In above-mentioned technical proposal, it is preferable that the raw material comes from biological material.
In above-mentioned technical proposal, it is preferable that the raw material comes from xylitol, glucose, cellobiose, hemicellulose or wood
At least one of quality.
In above-mentioned technical proposal, it is preferable that the raw material is in bagasse, glucose, timber, corn stalk or straw straw
At least one.
As an embodiment of the invention, raw material of the present invention is biomass-based carbonyl complex, such as
Furfural, 5 hydroxymethyl furfural, levulic acid.Such carbonyl complex can be former by biomass from a wealth of sources, rich reserves
Material obtains, can be with large scale preparation.For example, levulic acid can be in Zirconium oxide, metal chloride, organic acid or inorganic acid
In the presence of, it is produced by the biomass substrate such as cellulose, stalk.(Efficient Conversion of Cellulose to
Levulinic Acid by Hydrothermal Treatment Using Zirconium Dioxide as a
Recyclable Solid Acid Catalyst, Ind.Eng.Chem.Res., 2014,53 (49), pp 18796-18805;
Production of levulinic acid from cellulose by hydrothermal decomposition
Combined with aqueous phase dehydration with a solid acid catalyst, Energy
Environ.Sci.,2012,5,7559-7574;Effective Production of Levulinic Acid from
Biomass through Pretreatment Using Phosphoric Acid,Hydrochloric Acid,or Ionic
Liquid, Ind.Eng.Chem.Res., 2014,53 (29), pp 11611-11621).And 5 hydroxymethyl furfural can be urged in acid
In the presence of agent, (Catalytic conversion of is prepared by biomass such as glucose, celluloses
carbohydrates into 5-hydroxymethylfurfural over cellulose-derived
Carbonaceous catalyst in ionic liquid, Bioresour Technol.2013Nov;148:501-507.;
Production of 5-Hydroxymethylfurfural from Glucose Using a Combination of
Lewis andAcid Catalysts in Water in a Biphasic Reactor with an
Alkylphenol Solvent, ACS Catal., 2012,2 (6), pp 930-934).Equally, furfural can also with corn stalk or
Corncob is raw material, produces to obtain by acid catalysis.

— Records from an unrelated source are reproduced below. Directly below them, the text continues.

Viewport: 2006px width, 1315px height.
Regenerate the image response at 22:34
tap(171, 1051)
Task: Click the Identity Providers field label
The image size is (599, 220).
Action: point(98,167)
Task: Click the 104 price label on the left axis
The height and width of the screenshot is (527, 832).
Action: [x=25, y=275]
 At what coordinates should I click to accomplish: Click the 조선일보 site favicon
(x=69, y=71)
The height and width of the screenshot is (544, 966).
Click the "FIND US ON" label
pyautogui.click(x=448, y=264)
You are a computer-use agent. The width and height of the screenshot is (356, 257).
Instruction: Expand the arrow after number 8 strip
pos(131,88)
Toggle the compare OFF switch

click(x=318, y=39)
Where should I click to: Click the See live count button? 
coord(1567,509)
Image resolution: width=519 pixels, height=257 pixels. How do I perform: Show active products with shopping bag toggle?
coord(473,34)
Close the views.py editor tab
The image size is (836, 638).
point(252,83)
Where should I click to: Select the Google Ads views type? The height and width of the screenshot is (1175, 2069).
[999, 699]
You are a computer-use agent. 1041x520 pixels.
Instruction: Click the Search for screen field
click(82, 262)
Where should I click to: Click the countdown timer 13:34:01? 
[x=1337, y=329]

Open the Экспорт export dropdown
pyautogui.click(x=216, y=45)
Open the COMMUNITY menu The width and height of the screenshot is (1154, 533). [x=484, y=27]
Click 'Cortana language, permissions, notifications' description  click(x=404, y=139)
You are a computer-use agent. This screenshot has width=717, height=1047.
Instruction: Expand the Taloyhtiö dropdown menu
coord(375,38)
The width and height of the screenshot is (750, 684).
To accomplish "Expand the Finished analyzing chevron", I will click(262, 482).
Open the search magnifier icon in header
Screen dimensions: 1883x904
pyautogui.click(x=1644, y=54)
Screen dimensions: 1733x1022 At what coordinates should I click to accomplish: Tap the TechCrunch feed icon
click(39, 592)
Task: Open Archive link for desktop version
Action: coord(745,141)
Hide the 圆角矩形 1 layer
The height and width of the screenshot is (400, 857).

In the present invention, the preparation method of strong solid acid catalyst is can to use precipitation-impregnation to be known in the art
Method.For details, reference can be made to document " solid acid and fine chemistry industry " and " SO4 2-/MxOyThe progress of type solid super acid catalyst, is answered
With chemical industry, 2014, vol43,1879-1883 ".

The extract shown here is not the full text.